- [SOURCE INFORMATION]
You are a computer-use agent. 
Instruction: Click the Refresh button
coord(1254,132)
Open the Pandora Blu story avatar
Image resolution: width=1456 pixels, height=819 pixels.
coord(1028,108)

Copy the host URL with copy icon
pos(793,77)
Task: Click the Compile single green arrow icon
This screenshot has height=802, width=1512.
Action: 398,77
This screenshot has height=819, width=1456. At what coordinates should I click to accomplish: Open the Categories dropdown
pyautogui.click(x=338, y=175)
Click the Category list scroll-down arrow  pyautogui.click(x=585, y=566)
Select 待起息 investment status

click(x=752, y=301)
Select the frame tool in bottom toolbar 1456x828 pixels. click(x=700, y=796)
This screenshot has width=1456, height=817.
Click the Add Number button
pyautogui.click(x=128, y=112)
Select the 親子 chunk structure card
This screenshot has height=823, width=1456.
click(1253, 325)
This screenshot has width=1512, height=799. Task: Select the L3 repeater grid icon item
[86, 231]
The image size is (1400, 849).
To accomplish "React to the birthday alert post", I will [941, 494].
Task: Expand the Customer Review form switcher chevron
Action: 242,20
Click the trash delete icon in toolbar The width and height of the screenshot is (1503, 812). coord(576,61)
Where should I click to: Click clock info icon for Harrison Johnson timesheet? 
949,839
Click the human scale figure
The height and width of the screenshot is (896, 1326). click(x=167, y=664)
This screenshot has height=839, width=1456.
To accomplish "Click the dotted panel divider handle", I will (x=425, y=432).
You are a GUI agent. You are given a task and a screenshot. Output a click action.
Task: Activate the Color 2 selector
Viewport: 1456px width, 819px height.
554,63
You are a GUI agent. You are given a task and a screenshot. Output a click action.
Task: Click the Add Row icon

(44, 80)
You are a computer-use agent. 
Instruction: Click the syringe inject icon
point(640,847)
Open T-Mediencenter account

- [TASK TO CARRY OUT]
Retype all of the material. Each line must match exactly.

- [TASK ANSWER]
You are a computer-use agent. 
Instruction: Click the Refresh button
coord(1254,132)
Open the Pandora Blu story avatar
Image resolution: width=1456 pixels, height=819 pixels.
coord(1028,108)

Copy the host URL with copy icon
pos(793,77)
Task: Click the Compile single green arrow icon
This screenshot has height=802, width=1512.
Action: 398,77
This screenshot has height=819, width=1456. At what coordinates should I click to accomplish: Open the Categories dropdown
pyautogui.click(x=338, y=175)
Click the Category list scroll-down arrow  pyautogui.click(x=585, y=566)
Select 待起息 investment status

click(x=752, y=301)
Select the frame tool in bottom toolbar 1456x828 pixels. click(x=700, y=796)
This screenshot has width=1456, height=817.
Click the Add Number button
pyautogui.click(x=128, y=112)
Select the 親子 chunk structure card
This screenshot has height=823, width=1456.
click(1253, 325)
This screenshot has width=1512, height=799. Task: Select the L3 repeater grid icon item
[86, 231]
The image size is (1400, 849).
To accomplish "React to the birthday alert post", I will [941, 494].
Task: Expand the Customer Review form switcher chevron
Action: 242,20
Click the trash delete icon in toolbar The width and height of the screenshot is (1503, 812). coord(576,61)
Where should I click to: Click clock info icon for Harrison Johnson timesheet? 
949,839
Click the human scale figure
The height and width of the screenshot is (896, 1326). click(x=167, y=664)
This screenshot has height=839, width=1456.
To accomplish "Click the dotted panel divider handle", I will (x=425, y=432).
You are a GUI agent. You are given a task and a screenshot. Output a click action.
Task: Activate the Color 2 selector
Viewport: 1456px width, 819px height.
554,63
You are a GUI agent. You are given a task and a screenshot. Output a click action.
Task: Click the Add Row icon

(44, 80)
You are a computer-use agent. 
Instruction: Click the syringe inject icon
point(640,847)
Open T-Mediencenter account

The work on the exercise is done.